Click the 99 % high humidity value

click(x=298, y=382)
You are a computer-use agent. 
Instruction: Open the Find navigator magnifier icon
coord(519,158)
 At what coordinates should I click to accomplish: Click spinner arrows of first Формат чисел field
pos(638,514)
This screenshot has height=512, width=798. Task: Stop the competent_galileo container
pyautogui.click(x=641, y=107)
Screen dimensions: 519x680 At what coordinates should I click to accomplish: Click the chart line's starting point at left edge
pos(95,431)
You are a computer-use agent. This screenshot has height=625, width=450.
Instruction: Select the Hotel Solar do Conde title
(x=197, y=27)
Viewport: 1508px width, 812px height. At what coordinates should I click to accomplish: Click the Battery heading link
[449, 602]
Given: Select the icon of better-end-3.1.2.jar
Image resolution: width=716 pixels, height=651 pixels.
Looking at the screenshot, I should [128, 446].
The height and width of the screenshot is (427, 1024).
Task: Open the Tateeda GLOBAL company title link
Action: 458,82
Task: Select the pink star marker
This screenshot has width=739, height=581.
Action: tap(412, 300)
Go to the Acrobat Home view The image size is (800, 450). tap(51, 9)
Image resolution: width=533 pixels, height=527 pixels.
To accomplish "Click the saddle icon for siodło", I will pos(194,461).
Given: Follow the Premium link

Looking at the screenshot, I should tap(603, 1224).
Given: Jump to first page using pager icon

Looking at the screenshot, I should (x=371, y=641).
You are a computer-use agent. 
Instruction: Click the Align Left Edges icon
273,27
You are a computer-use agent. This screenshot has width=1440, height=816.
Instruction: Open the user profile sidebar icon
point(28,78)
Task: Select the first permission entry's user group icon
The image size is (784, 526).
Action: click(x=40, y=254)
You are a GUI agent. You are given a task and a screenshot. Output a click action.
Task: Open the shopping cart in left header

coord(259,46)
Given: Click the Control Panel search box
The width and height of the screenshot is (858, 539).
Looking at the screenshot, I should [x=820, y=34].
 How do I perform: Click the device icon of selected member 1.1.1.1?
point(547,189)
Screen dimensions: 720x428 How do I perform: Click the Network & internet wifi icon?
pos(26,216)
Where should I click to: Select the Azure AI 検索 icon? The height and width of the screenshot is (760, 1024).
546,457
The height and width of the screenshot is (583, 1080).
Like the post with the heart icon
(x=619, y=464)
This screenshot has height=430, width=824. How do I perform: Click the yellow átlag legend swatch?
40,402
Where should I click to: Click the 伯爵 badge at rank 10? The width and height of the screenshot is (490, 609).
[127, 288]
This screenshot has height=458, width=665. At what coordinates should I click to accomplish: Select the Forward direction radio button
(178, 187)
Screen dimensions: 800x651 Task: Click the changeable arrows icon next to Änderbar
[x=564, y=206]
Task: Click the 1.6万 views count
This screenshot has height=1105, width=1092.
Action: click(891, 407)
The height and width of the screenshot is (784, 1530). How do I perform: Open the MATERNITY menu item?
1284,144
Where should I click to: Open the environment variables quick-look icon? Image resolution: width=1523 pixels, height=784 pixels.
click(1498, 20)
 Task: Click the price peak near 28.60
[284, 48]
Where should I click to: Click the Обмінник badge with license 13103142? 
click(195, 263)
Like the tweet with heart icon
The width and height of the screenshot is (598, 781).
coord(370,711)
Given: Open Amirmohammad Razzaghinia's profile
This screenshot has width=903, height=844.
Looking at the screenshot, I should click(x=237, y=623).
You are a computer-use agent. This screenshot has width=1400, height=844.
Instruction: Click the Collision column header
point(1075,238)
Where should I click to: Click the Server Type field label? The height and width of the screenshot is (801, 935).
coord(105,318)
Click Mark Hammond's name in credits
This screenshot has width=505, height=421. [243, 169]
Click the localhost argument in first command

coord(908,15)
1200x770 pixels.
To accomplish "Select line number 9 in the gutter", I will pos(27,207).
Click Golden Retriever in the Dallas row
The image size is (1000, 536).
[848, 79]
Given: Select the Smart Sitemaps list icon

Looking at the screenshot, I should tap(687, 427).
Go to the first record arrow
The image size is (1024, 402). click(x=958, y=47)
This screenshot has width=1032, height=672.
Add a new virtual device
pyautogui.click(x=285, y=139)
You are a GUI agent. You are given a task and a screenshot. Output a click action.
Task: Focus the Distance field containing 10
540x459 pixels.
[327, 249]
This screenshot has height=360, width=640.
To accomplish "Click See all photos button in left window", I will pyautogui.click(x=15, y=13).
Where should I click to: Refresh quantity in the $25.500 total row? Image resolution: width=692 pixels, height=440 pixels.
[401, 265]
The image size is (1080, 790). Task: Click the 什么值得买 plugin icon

§ What the task requires: The response should be every record above restated exactly.

§ Answer for the task:
Click the 99 % high humidity value

click(x=298, y=382)
You are a computer-use agent. 
Instruction: Open the Find navigator magnifier icon
coord(519,158)
 At what coordinates should I click to accomplish: Click spinner arrows of first Формат чисел field
pos(638,514)
This screenshot has height=512, width=798. Task: Stop the competent_galileo container
pyautogui.click(x=641, y=107)
Screen dimensions: 519x680 At what coordinates should I click to accomplish: Click the chart line's starting point at left edge
pos(95,431)
You are a computer-use agent. This screenshot has height=625, width=450.
Instruction: Select the Hotel Solar do Conde title
(x=197, y=27)
Viewport: 1508px width, 812px height. At what coordinates should I click to accomplish: Click the Battery heading link
[449, 602]
Given: Select the icon of better-end-3.1.2.jar
Image resolution: width=716 pixels, height=651 pixels.
Looking at the screenshot, I should [128, 446].
The height and width of the screenshot is (427, 1024).
Task: Open the Tateeda GLOBAL company title link
Action: 458,82
Task: Select the pink star marker
This screenshot has width=739, height=581.
Action: tap(412, 300)
Go to the Acrobat Home view The image size is (800, 450). tap(51, 9)
Image resolution: width=533 pixels, height=527 pixels.
To accomplish "Click the saddle icon for siodło", I will pos(194,461).
Given: Follow the Premium link

Looking at the screenshot, I should tap(603, 1224).
Given: Jump to first page using pager icon

Looking at the screenshot, I should (x=371, y=641).
You are a computer-use agent. 
Instruction: Click the Align Left Edges icon
273,27
You are a computer-use agent. This screenshot has width=1440, height=816.
Instruction: Open the user profile sidebar icon
point(28,78)
Task: Select the first permission entry's user group icon
The image size is (784, 526).
Action: click(x=40, y=254)
You are a GUI agent. You are given a task and a screenshot. Output a click action.
Task: Open the shopping cart in left header

coord(259,46)
Given: Click the Control Panel search box
The width and height of the screenshot is (858, 539).
Looking at the screenshot, I should [x=820, y=34].
 How do I perform: Click the device icon of selected member 1.1.1.1?
point(547,189)
Screen dimensions: 720x428 How do I perform: Click the Network & internet wifi icon?
pos(26,216)
Where should I click to: Select the Azure AI 検索 icon? The height and width of the screenshot is (760, 1024).
546,457
The height and width of the screenshot is (583, 1080).
Like the post with the heart icon
(x=619, y=464)
This screenshot has height=430, width=824. How do I perform: Click the yellow átlag legend swatch?
40,402
Where should I click to: Click the 伯爵 badge at rank 10? The width and height of the screenshot is (490, 609).
[127, 288]
This screenshot has height=458, width=665. At what coordinates should I click to accomplish: Select the Forward direction radio button
(178, 187)
Screen dimensions: 800x651 Task: Click the changeable arrows icon next to Änderbar
[x=564, y=206]
Task: Click the 1.6万 views count
This screenshot has height=1105, width=1092.
Action: click(891, 407)
The height and width of the screenshot is (784, 1530). How do I perform: Open the MATERNITY menu item?
1284,144
Where should I click to: Open the environment variables quick-look icon? Image resolution: width=1523 pixels, height=784 pixels.
click(1498, 20)
 Task: Click the price peak near 28.60
[284, 48]
Where should I click to: Click the Обмінник badge with license 13103142? 
click(195, 263)
Like the tweet with heart icon
The width and height of the screenshot is (598, 781).
coord(370,711)
Given: Open Amirmohammad Razzaghinia's profile
This screenshot has width=903, height=844.
Looking at the screenshot, I should click(x=237, y=623).
You are a computer-use agent. This screenshot has width=1400, height=844.
Instruction: Click the Collision column header
point(1075,238)
Where should I click to: Click the Server Type field label? The height and width of the screenshot is (801, 935).
coord(105,318)
Click Mark Hammond's name in credits
This screenshot has width=505, height=421. [243, 169]
Click the localhost argument in first command

coord(908,15)
1200x770 pixels.
To accomplish "Select line number 9 in the gutter", I will pos(27,207).
Click Golden Retriever in the Dallas row
The image size is (1000, 536).
[848, 79]
Given: Select the Smart Sitemaps list icon

Looking at the screenshot, I should tap(687, 427).
Go to the first record arrow
The image size is (1024, 402). click(x=958, y=47)
This screenshot has width=1032, height=672.
Add a new virtual device
pyautogui.click(x=285, y=139)
You are a GUI agent. You are given a task and a screenshot. Output a click action.
Task: Focus the Distance field containing 10
540x459 pixels.
[327, 249]
This screenshot has height=360, width=640.
To accomplish "Click See all photos button in left window", I will pyautogui.click(x=15, y=13).
Where should I click to: Refresh quantity in the $25.500 total row? Image resolution: width=692 pixels, height=440 pixels.
[401, 265]
The image size is (1080, 790). Task: Click the 什么值得买 plugin icon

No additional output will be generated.